New Delhi: Soon after retracting the unpopular proposal to partially tax withdrawals, the government today once again invited heavy criticism by slashing the interest rates on Public Provident Fund (PPF) from 8.7 per cent to 8.1 per cent.
In the process, the interest rate for the national savings scheme was also reduced sharply from 8.5 percent to 8.1 percent. For Kisan Vikas Patra (KVP), it went down from 8.7 percent to 7.8 percent and for five-year recurring deposit from 8.4 per cent from 7.4 per cent.
Even the girl child scheme Sukanya Samridhhi Account (SSA) was not spared. The cut: From 9.2 percent to 8.6 percent.
"The new rates will be effective from next fiscal (April 1, 2016).
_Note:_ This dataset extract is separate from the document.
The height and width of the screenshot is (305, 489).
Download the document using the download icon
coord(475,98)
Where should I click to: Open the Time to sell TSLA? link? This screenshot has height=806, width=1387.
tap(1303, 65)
The interest will be calculated on quarterly basis," said A.K. Chauhan, joint director in National Savings Institute (NSI).
According to him, the main reason for the downward revision was the two year yield on government securities had gone down.
He said the total corpus of all small savings scheme was around Rs.300,000 crore. The net accretion this year was around Rs.65,000 crore till January 31.
The SSA has around 85 lakh accounts with a deposit of around Rs.3,500 crore. The KVP corpus is over Rs.21,000 crore, Chauhan said.
Earlier, the government had proposed a tax on 60 percent of the PPF corpus on maturity if it was not invested in annuities - that is schemes that fetch periodic returns.
Also proposed was a limit on monetary contributions of employers in provident fund to Rs.150,000 per annum for tax sops.
Both these were withdrawn.
The government also cut interest rates on other small savings term deposit schemes.
The small savings interest rates are perceived to limit the banking sector's ability to lower deposit rates in response to the monetary policy of the Reserve Bank of India (RBI), the government said last month.
In the context of easing the transmission of the lower interest rates in the economy, the government also has to take a comprehensive view on the social goals of certain National Small Savings Schemes.
Interestingly the rate of interest on the Employees Provident Fund (EPF) is 8.8 percent.
"The self employed is hit by this move. For them the PPF is the one save mode of investment. Now the return has come down," N.Varadarajan, a self-employed person, told IANS.
Meanwhile the government's decision to slash down the rates led to a big public outcry on microblogging site Twitter.
"Bleed the ones who pay tax! This #ppf rate cut by #Modi government is so not on, Anti national!," tweeted Vijaita Singh.
Sharing similar sentiments, another net savvy citizen Sudhanshu S. Singh tweeted, "What's this? Interest rate on PPF has been cut to 8.1%. Where should common people invest for safe earning."
Sagar Kumar Jain took a potshot at Prime Minister Narendra Modi's government, tweeting: "Modiji has to offer something to common man, everyday!! PPF interest rate cut drastically. Difficult to see Lotus in assembly post 2019."
Some of the postings were especially directed against Finance Minister Arun Jaitley.
"EPF tax or PPF interest: Why is Arun Jaitley anti-common man? Being a billionaire he can't understand poverty?," went an equally angry tweet from Bharatha10.